Washtenaw County board mulls changes to countywide transit authority agreement
Melanie Maxwell | AnnArbor.com
After the Ann Arbor City Council and Ypsilanti City Council signed off on the agreement, and the Ann Arbor Transit Authority approved it, the county board felt it was necessary to address the issue before making a decision at its July 11 meeting, said Commissioner Yousef Rabhi.
The countywide authority is a part of AATA’s five-year plan to expand transportation services in the county - increasing access to public transit, extending operating hours and upping service frequency.
A positive vote by the county board will start the process to create the transit authority - including the drafting of ballot language to be drafted so a 0.5 mill tax can be put before voters of the county.
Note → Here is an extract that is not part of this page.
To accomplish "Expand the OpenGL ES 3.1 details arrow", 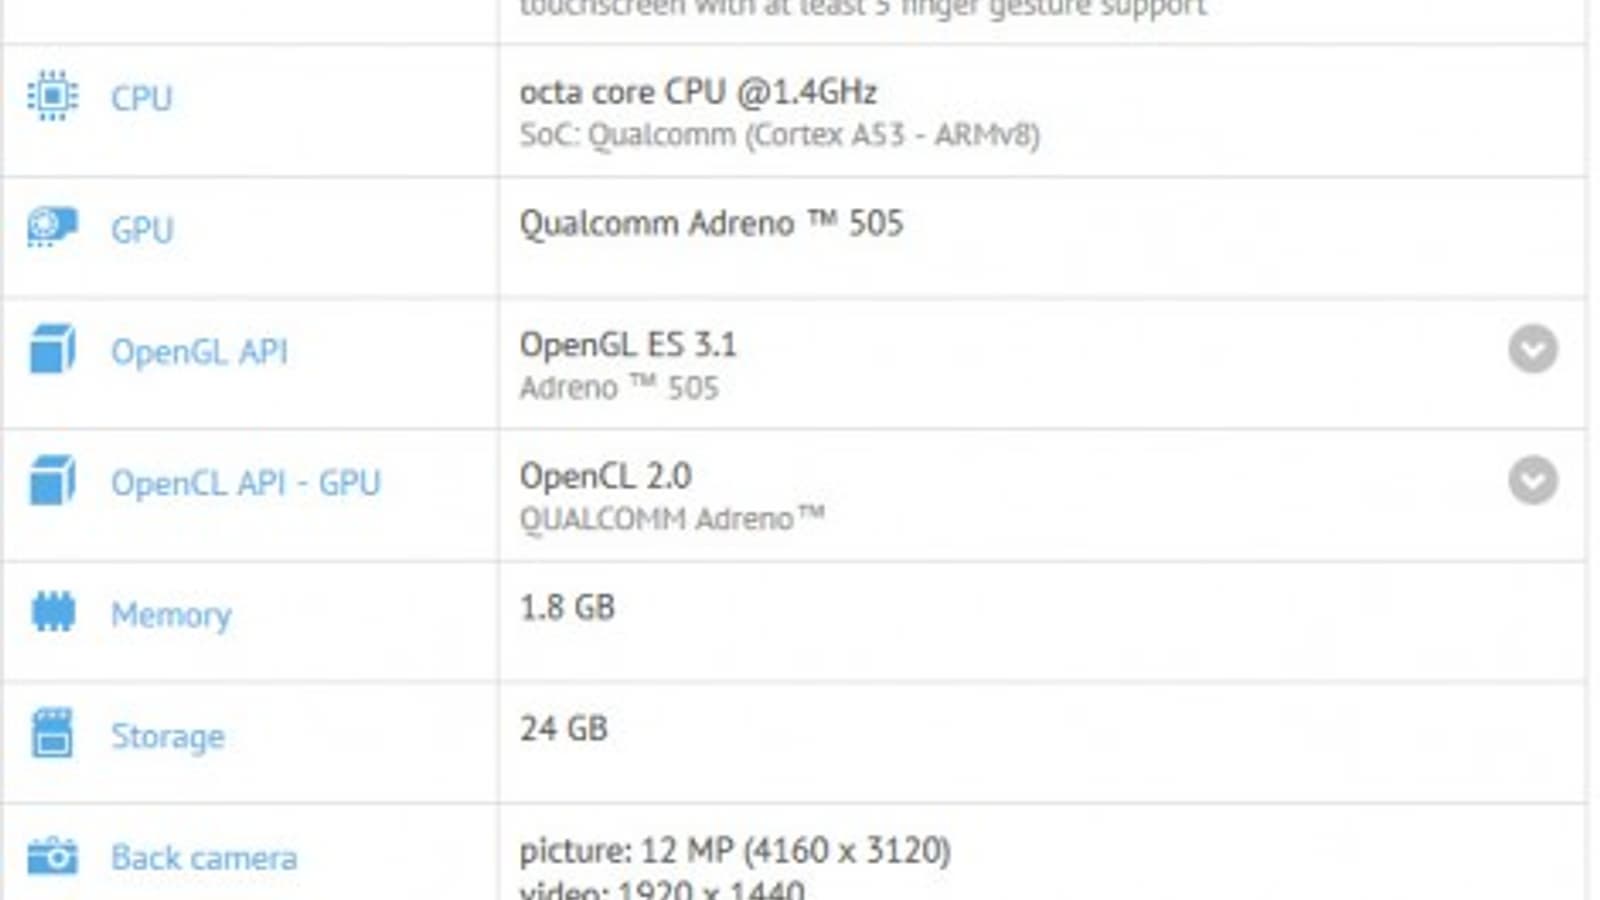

The county’s approval doesn’t force any community to participate, automatically create an authority or offer the county’s full faith and credit, said AATA CEO Michael Ford.
Rabhi, the chairman of the working sessions, said before the meeting he hoped the board could come to a consensus on changes in the agreement that Ford could hash out with the three other parties in the weeks before the July 11 meeting.
However, the board’s recommendation to Ford was somewhat muddied at the meeting Thursday night.
Rabhi conducted a straw poll of Commissioners Dan Smith, Wesley Prater, Alicia Ping, Felicia Brabec and Conan Smith on a number of changes to the agreement brought up during a three-hour long discussion, but the results were underwhelming.
Commissioners Rolland Sizemore Jr. and Leah Gunn had left the meeting before the poll. Commissioners Rob Turner, Ronnie Peterson and Barbara Levin Bergman were absent.
Ann Arbor City Council members Sabra Briere and Jane Lumm attended the meeting to listen to the county board’s discussion.
The board agreed on certain changes that needed to be made in the agreement, and couldn’t come to a consensus on others.
Most commissioners agreed that:
- Board members of the new transit authority should be residents of the jurisdiction they’re appointed to represent
- The transit authority board should not have the authority to remove a member - it should be up to the municipalities they represent
- If one of the four parties drops out, the county should be able to dissolve the authority
Most of the changes were introduced by Commissioner Dan Smith, who came prepared with a draft of changes to the four-party agreement. Many of his recommendations stemmed from concerns about regulating the power of the new authority.
“We’re creating a brand new government entity with the ability to tax,” said Dan Smith.
Commissioner Prater expressed some similar concerns.
“There’s absolutely no oversight by any responsibe party,” Prater said. “In the public sector I’ve never seen a set of articles of incorporation like these.”
The city of Ann Arbor has more leverage in many aspects of the four-party agreement, which the commissioners debated at length.
Ford explained that because Ann Arbor has a lot of existing transit assets, it is surrendering to the new authority, it's granted special provisions in the agreement.
Commissioners were also concerned that AATA currently provides express services to Canton and Chelsea, though the two municipalities don’t pay for the service. The new transit authority would require them to pay, Ford said.
Commissioner Rabhi told Ford that it was his responsibility to negotiate the board’s expressed concerns in the agreement with the other three parties in the agreement. Should the agreement come back to the county board in July with no changes made, the commissioners could have difficulty passing it, he said.
“Normally I wouldn’t ask you to consider that,” said Conan Smith to Ford. “But I do think these points raised by Dan are particularly weighty issues that warrant a conversation with those units of government.”